People ask if each time one prints a negative, is that an original (piece of)art?

Leigh says. "I say, exactly. You take your negative to print, and then it s your interpretation, what you want it to say. You create a musical composition. Each print is unique. The cover of Midnight in the Garden of Good and Evil certainly is a unique piece of work. The photo of a statue in Savannah’s Bonaventure Cemetery nearly single-handedly sold the book initially. It is compelling and mysterious, grabbing the eye and making the viewer want to know more, in other words, to read the book.

Leigh said he was extremely disappointed and upset when the family that owns the statue removed it because sightseers were trampling other graves to get to it.
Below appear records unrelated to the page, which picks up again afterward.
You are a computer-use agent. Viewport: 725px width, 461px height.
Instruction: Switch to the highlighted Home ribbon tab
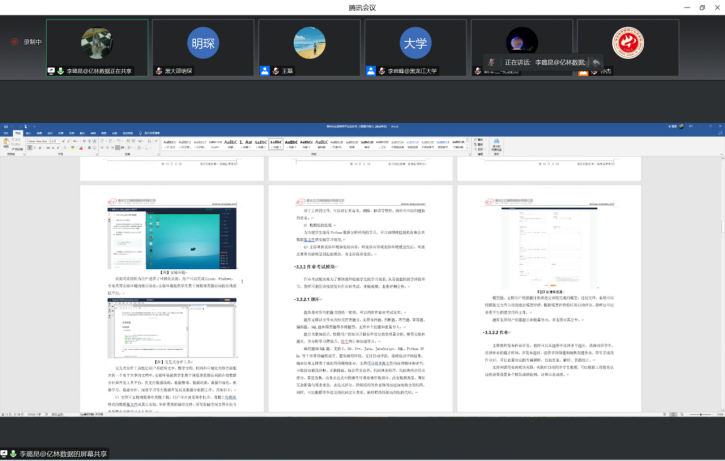(17, 132)
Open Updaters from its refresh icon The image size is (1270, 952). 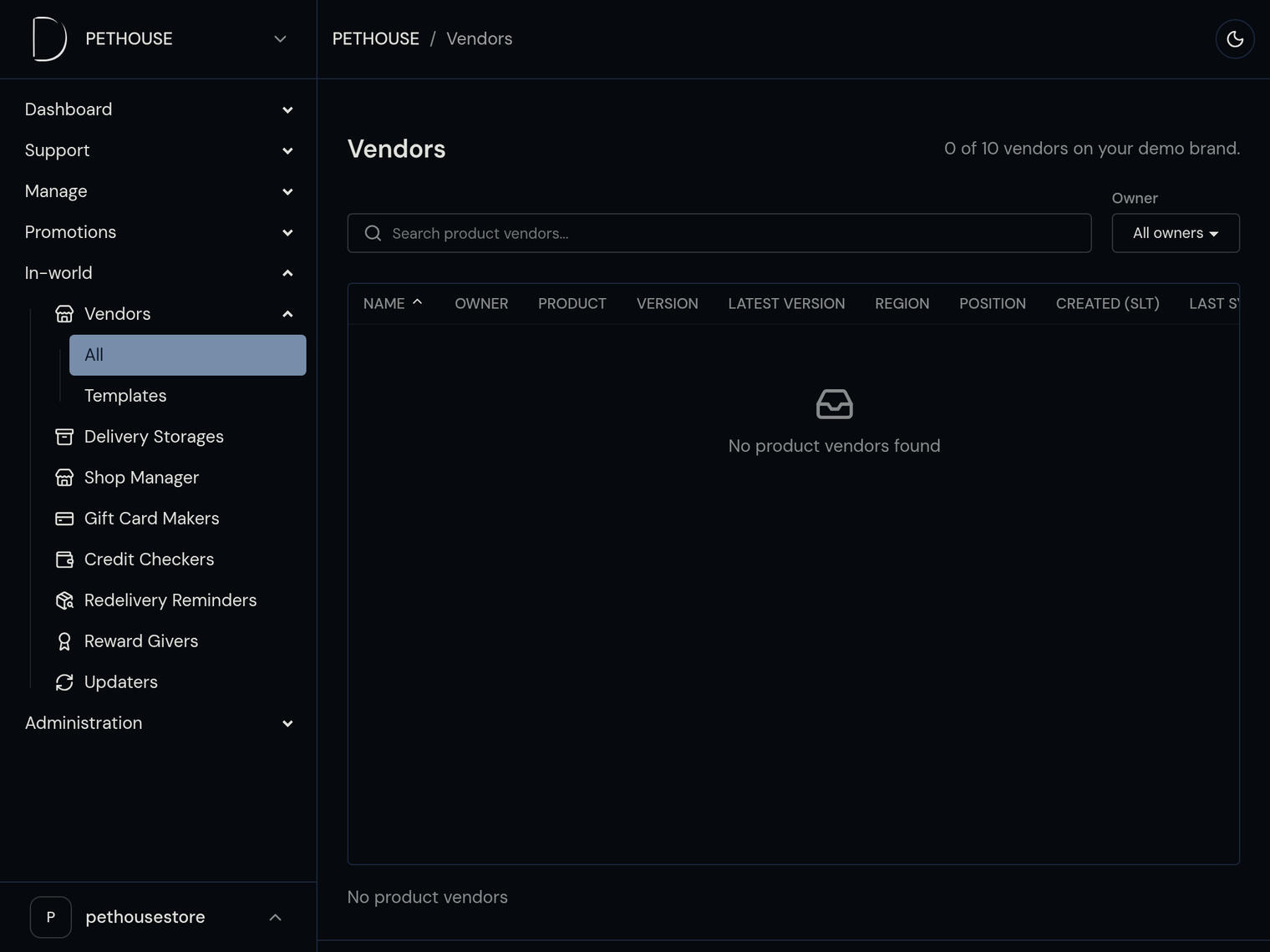point(64,682)
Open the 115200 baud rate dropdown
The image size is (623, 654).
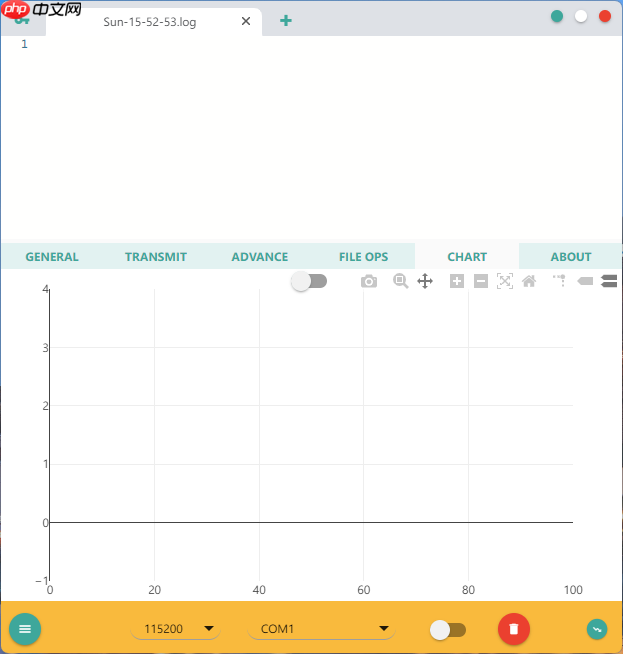click(x=176, y=629)
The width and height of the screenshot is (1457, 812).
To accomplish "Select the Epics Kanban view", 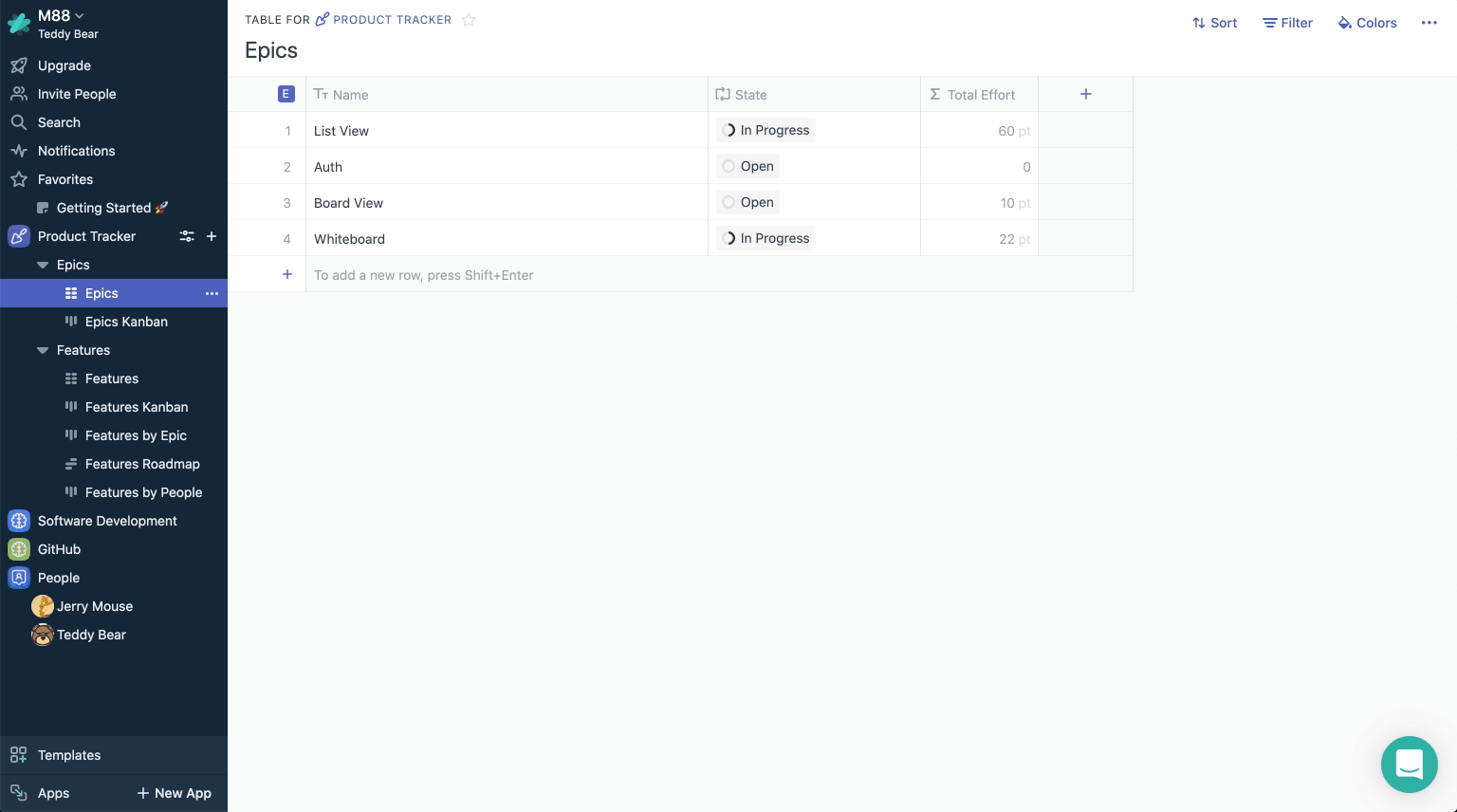I will point(126,322).
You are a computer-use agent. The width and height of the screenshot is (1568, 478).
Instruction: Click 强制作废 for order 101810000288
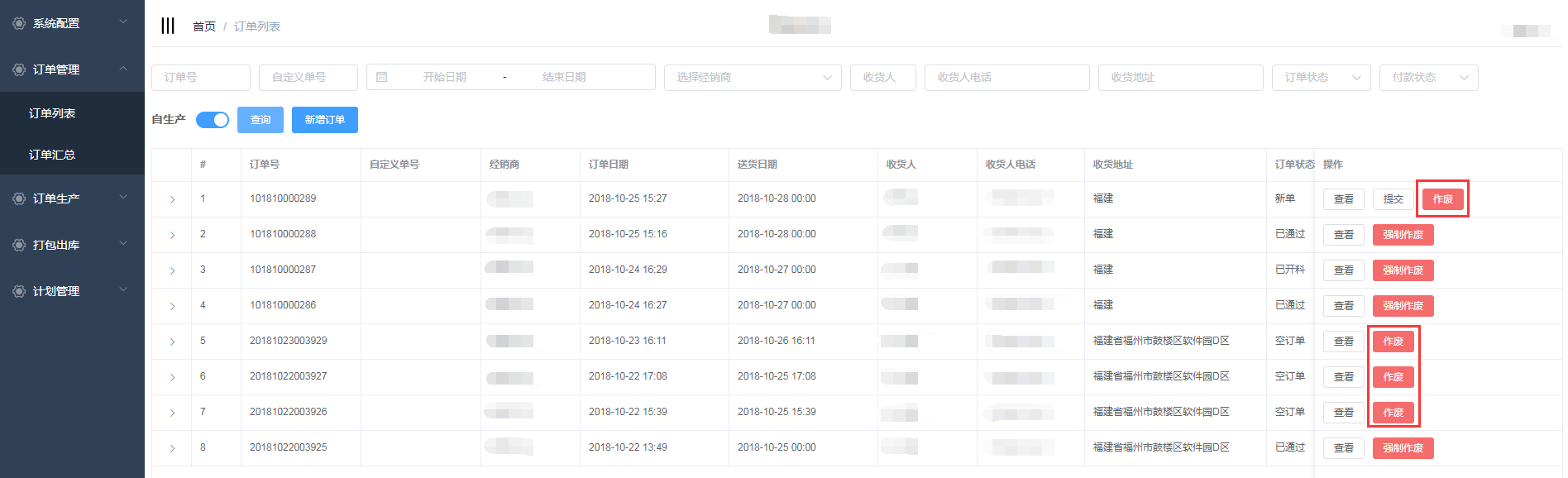pyautogui.click(x=1403, y=235)
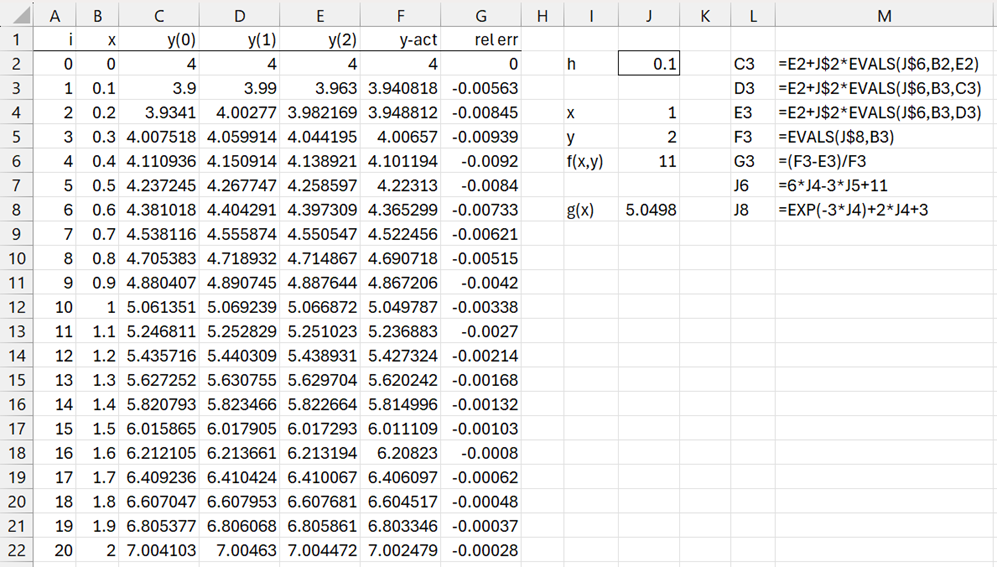The width and height of the screenshot is (997, 567).
Task: Click the Select All corner button
Action: click(16, 16)
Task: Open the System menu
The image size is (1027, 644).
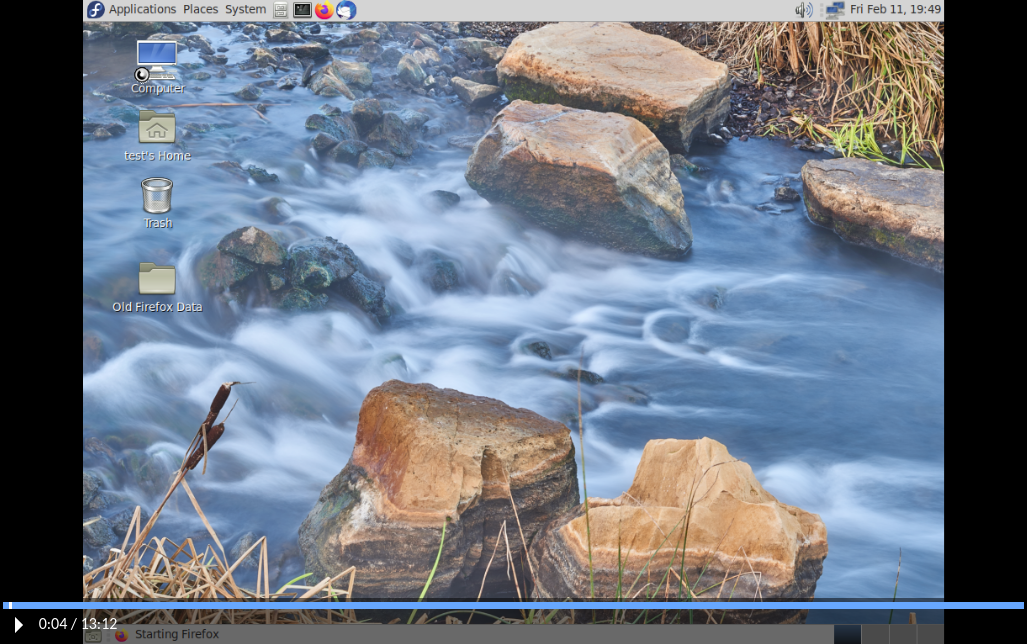Action: pos(245,10)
He has talked to the family several times since, and now hopes a replica of the statue in the Savannah Historical Museum will act as a magnet to the curious and distract them away from old, beautiful and fragile Bonaventure."

"Remember, I’m from here, and it really saddened and disheartened me that they had to move the statue, " Leigh said. "But, I understand, and I hope that someday things can get back to normal. "

Nonetheless, the photographer is grateful for the opportunity Random House handed him. "I didn’t have a gallery before the book," he explains of the fruits reaped from the book project. "The Garden expanded the audience for my other work. The success has been phenomenal. Garden was a significant turning point in my career."

Oh, and he autographed a copy of Midnight, "… from the Garden. " Wish y’all were here.